Now, once again, she put it aside, or tried. As she held the tomato up to her nose, drawing in its scent, she scanned the green of the hills.
She’d see it all change in the fall, through the winter, and into spring. She’d watch the redbuds bloom next year. She could miss her parents—she’d always miss them—and be grateful for the smell of a fresh-picked tomato, for the deep, dreamy summer green of the hills, and the hazy mountains beyond.
* * *
The last week before school, Thea hardly thought of anything else. The thought of being singled out, not accepted or fitting in filled her with such anxiety she wondered if she could talk her grandmother into homeschooling her.
When the idea took root, she crafted her argument and launched it early one morning before Rem got up.
Lucy came down to find Thea had made the coffee.
“One of your early bird days?”
“I could get up early every day and make the coffee, then bring Aster in for milking. I could do a lot more to help if you homeschooled me. Lots of kids get homeschooled.”

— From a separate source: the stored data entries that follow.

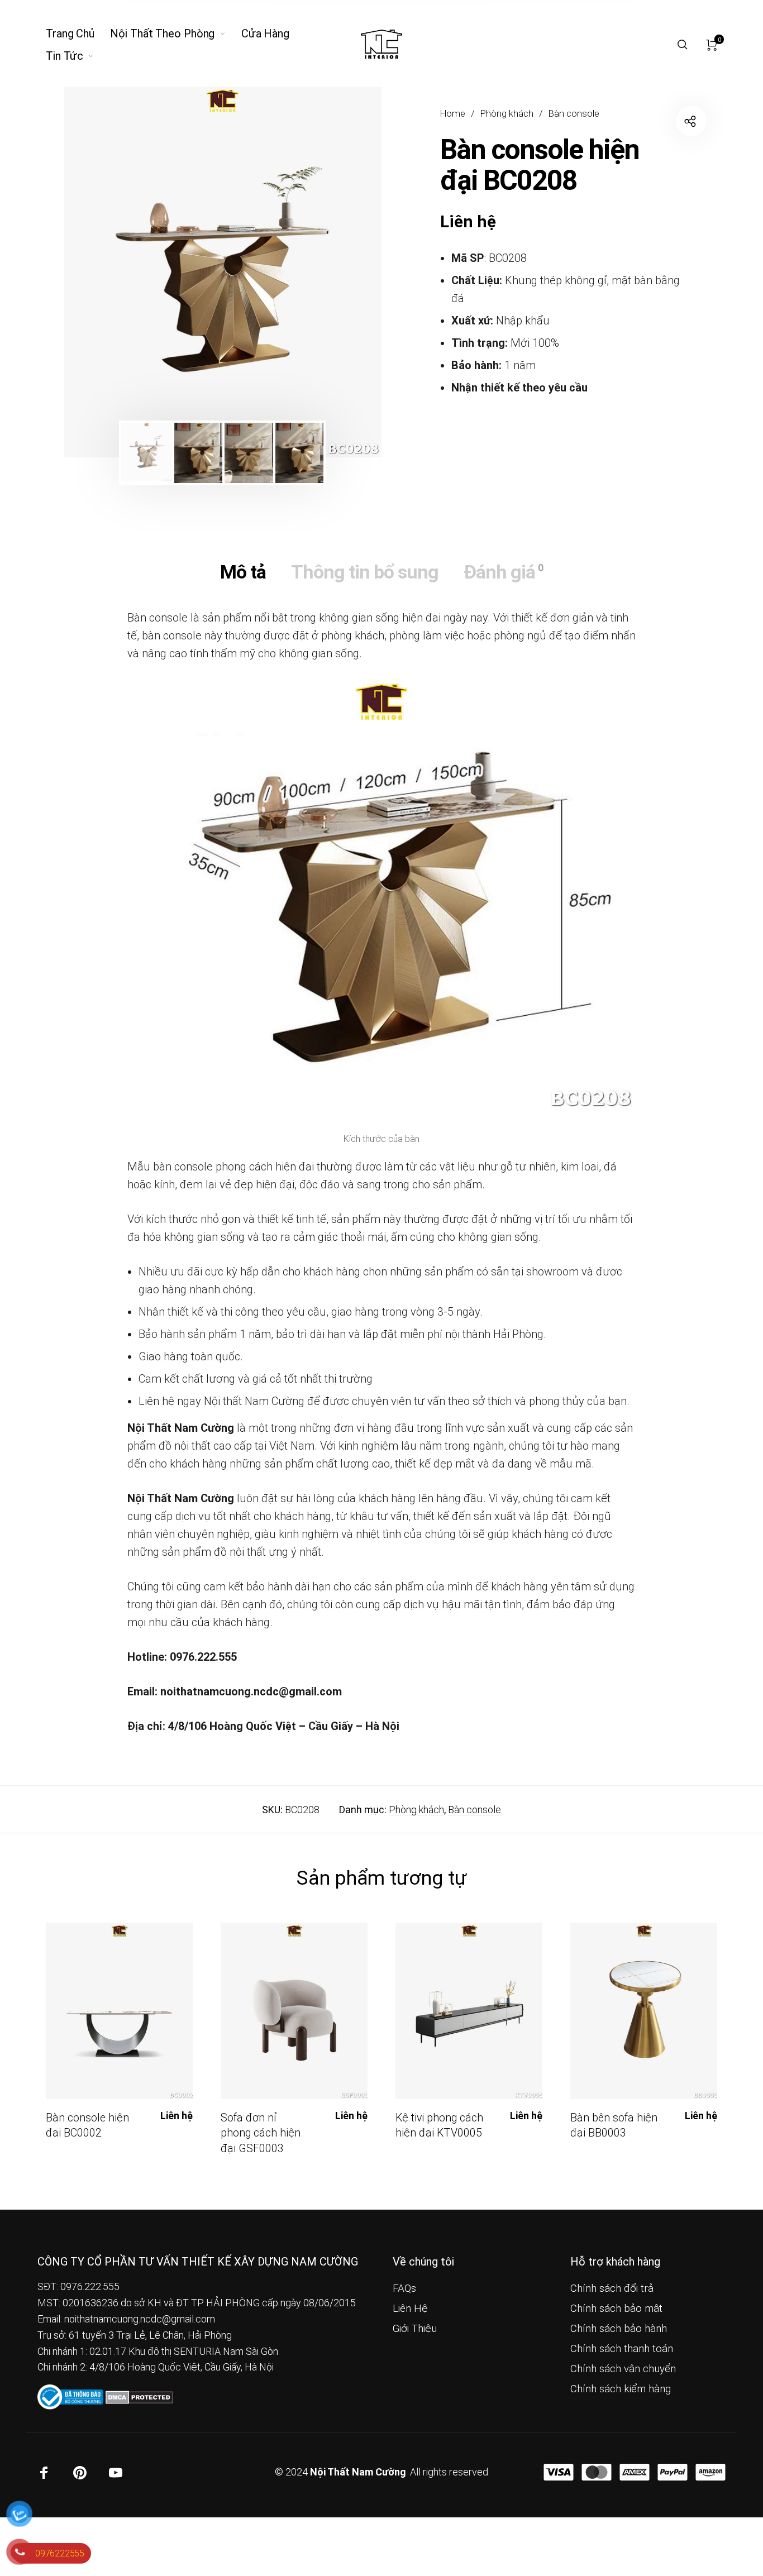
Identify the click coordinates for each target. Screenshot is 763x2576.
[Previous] (102, 272)
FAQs (404, 2288)
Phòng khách (506, 113)
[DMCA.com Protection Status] (139, 2396)
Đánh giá (503, 572)
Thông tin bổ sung (364, 572)
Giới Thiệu (415, 2328)
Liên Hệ (410, 2308)
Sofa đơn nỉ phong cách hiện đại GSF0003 (261, 2133)
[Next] (342, 272)
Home (452, 113)
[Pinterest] (80, 2472)
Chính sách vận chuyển (623, 2369)
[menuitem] (78, 33)
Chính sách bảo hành (618, 2328)
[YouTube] (115, 2472)
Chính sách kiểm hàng (620, 2389)
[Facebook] (44, 2472)
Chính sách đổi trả (612, 2288)
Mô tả (243, 572)
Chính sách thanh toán (621, 2349)
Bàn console (574, 113)
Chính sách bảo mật (616, 2308)
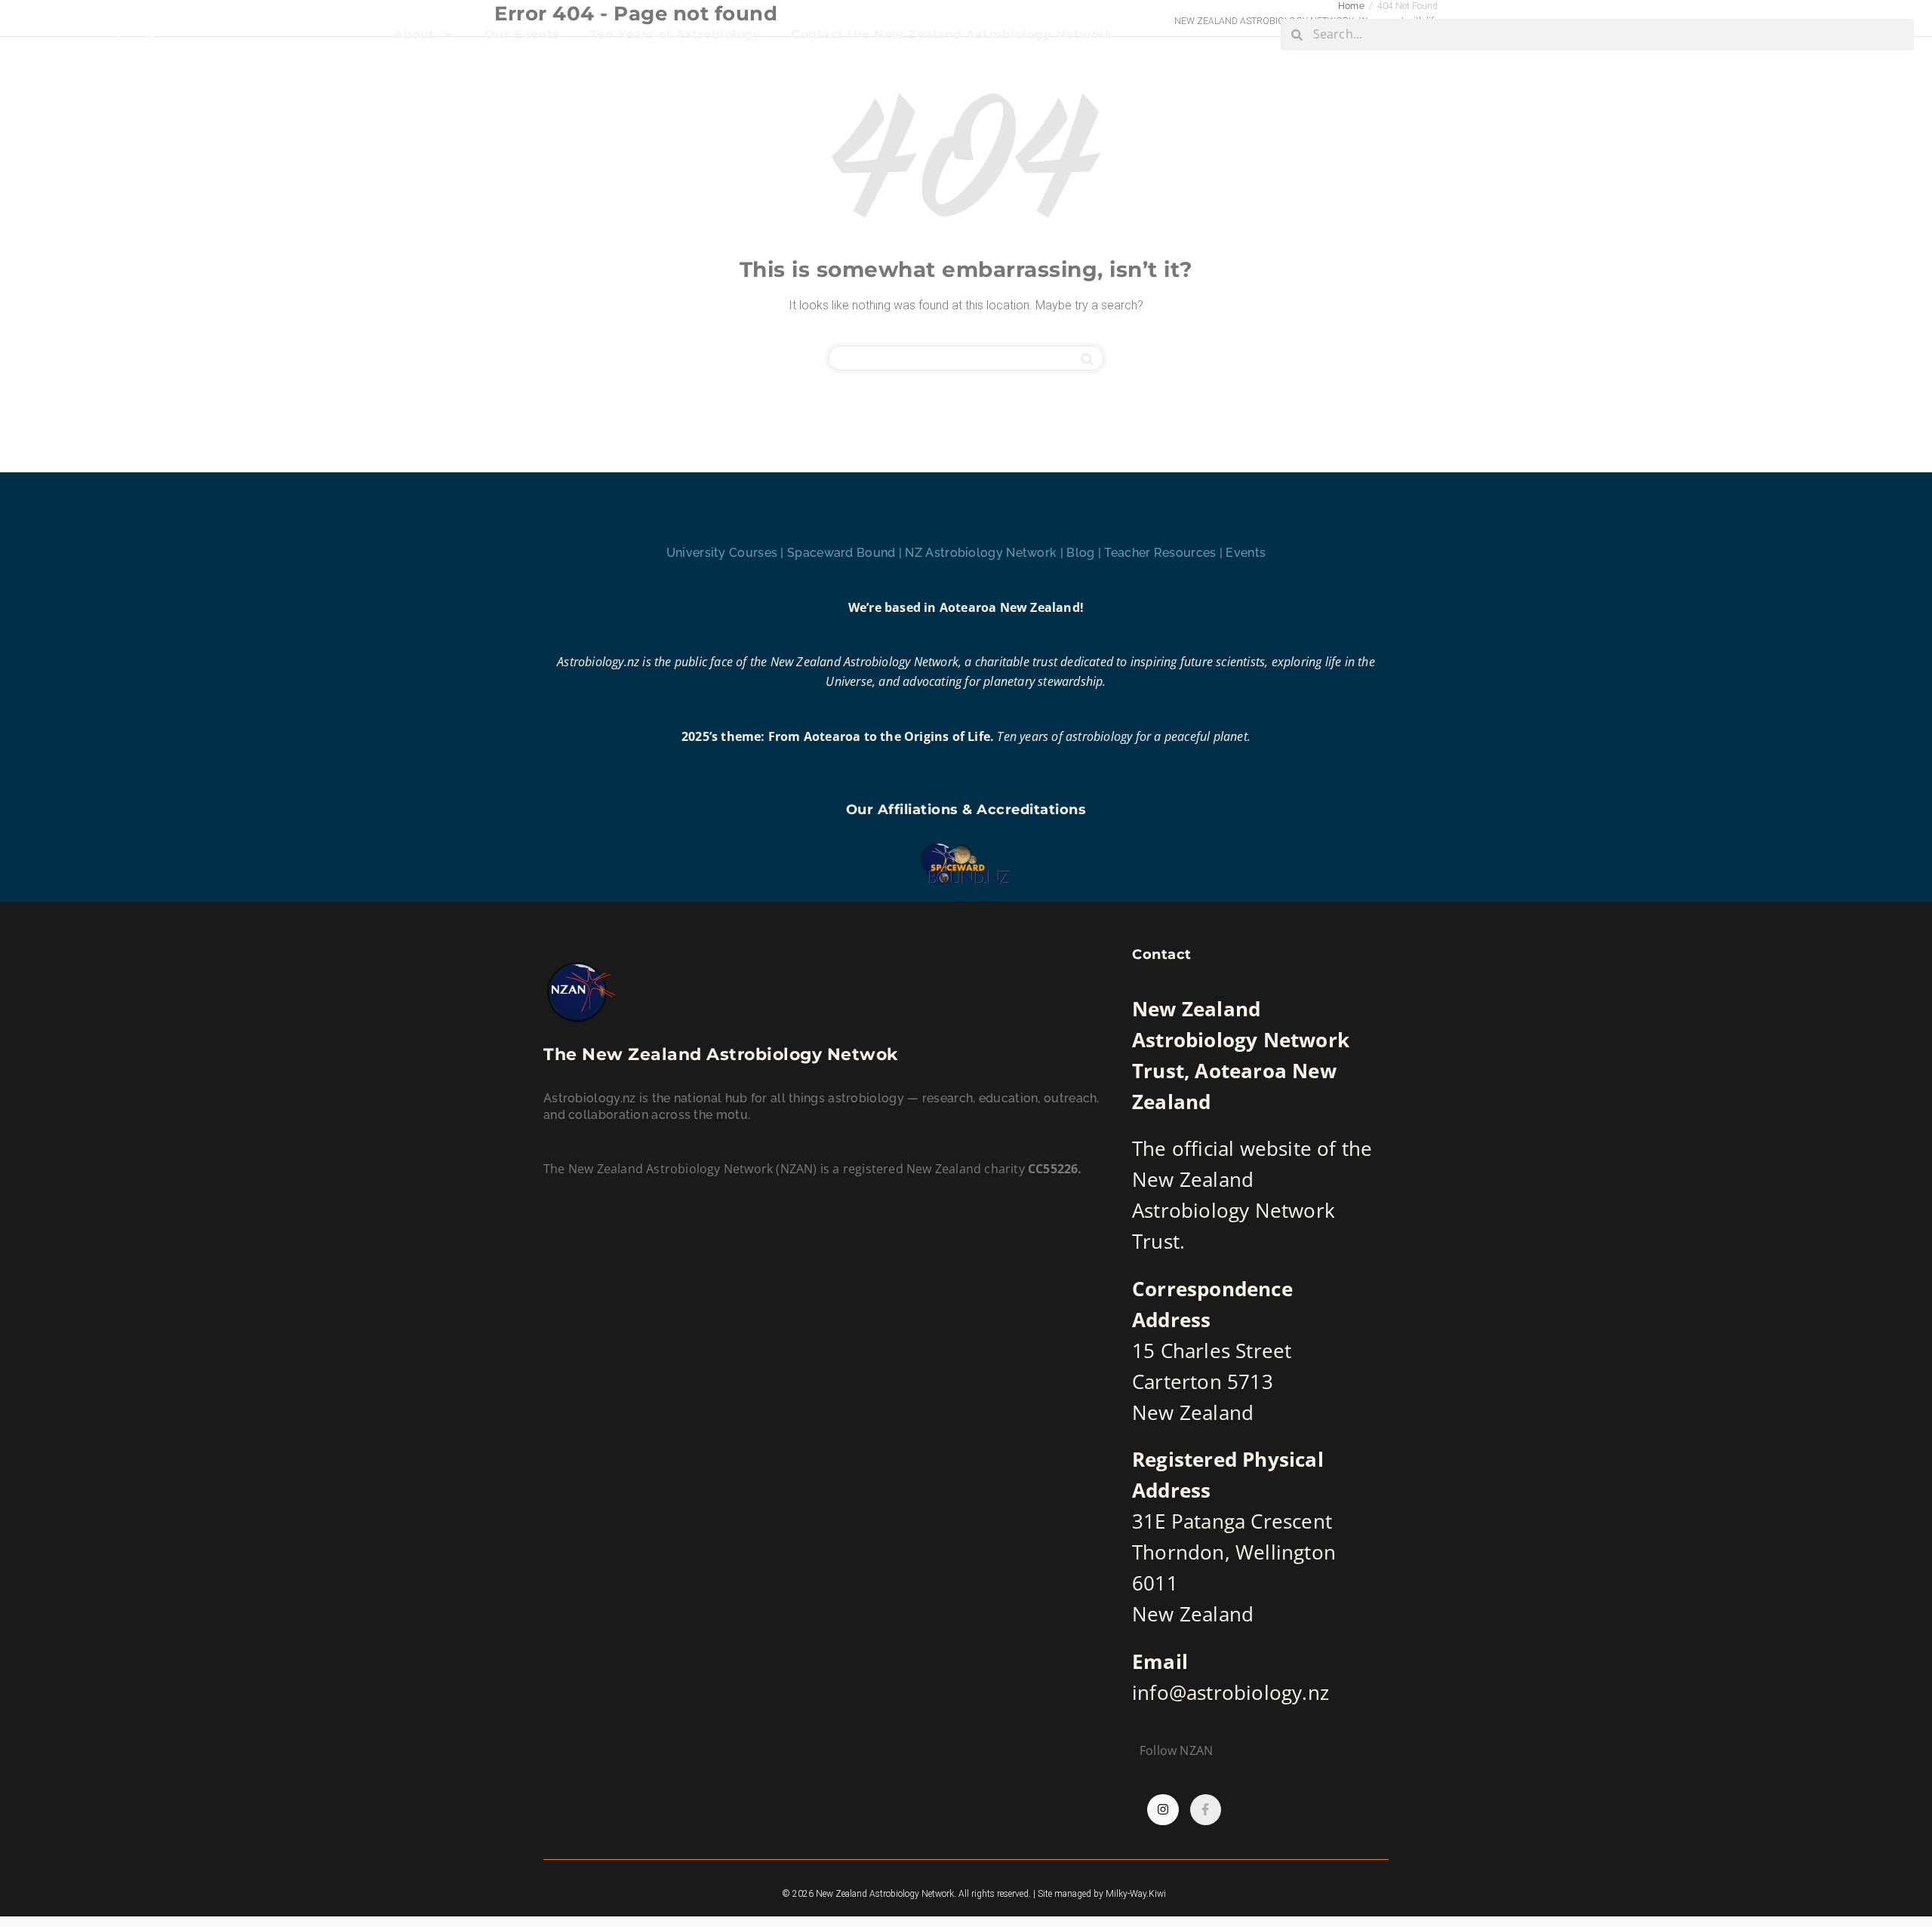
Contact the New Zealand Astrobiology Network (951, 34)
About (414, 34)
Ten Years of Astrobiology (675, 34)
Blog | (1085, 553)
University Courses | (726, 553)
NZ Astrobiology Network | (985, 553)
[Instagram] (1163, 1810)
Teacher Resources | (1165, 553)
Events (1246, 553)
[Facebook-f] (1206, 1810)
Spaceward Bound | (846, 553)
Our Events (522, 34)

“Hmm. I see I’m going to need this coffee straight off.”
“I’ll get it for you. I can make breakfast, too. I don’t mind at all. We can make a schedule for lessons, and assignments. They have programs online and everything.”
“You’ve given this considerable thought.”
“I’m a good student. I got mostly As. And if I’m homeschooled, I could learn more about farming and making the soap and everything for your business.”
With the ease of experience, Lucy twisted her hair up, secured it with the band she took off her wrist.
“That’s true. You could do all that. And while you were doing all that, you’d miss out on being around young people your own age, learning different things from different teachers, going to school activities, learning about the different ways other young people think and live and act.”
“I don’t care about any of that.”
Because nobody would talk to her anyway! And they’d all look at her funny because she didn’t have any Kentucky in her voice, and she’d picked out the wrong shoes, and wore her hair wrong.
“I just want to stay here. I’ll study, and I’ll work and learn and help, and—”
“Slow down, darling. You’re nervous about starting something new, and that’s a natural thing. You’re worried somebody’ll make fun of you or be mean to you. It’s a fact that sort of thing can happen anytime or anywhere in this life. But I’m going to tell you something.”
Thea’s eyes stung with tears when Lucy cupped her face.
“I’m going to tell you, not because I’m your grammie, but because I know who you are. You’re going to be just fine. More than fine.”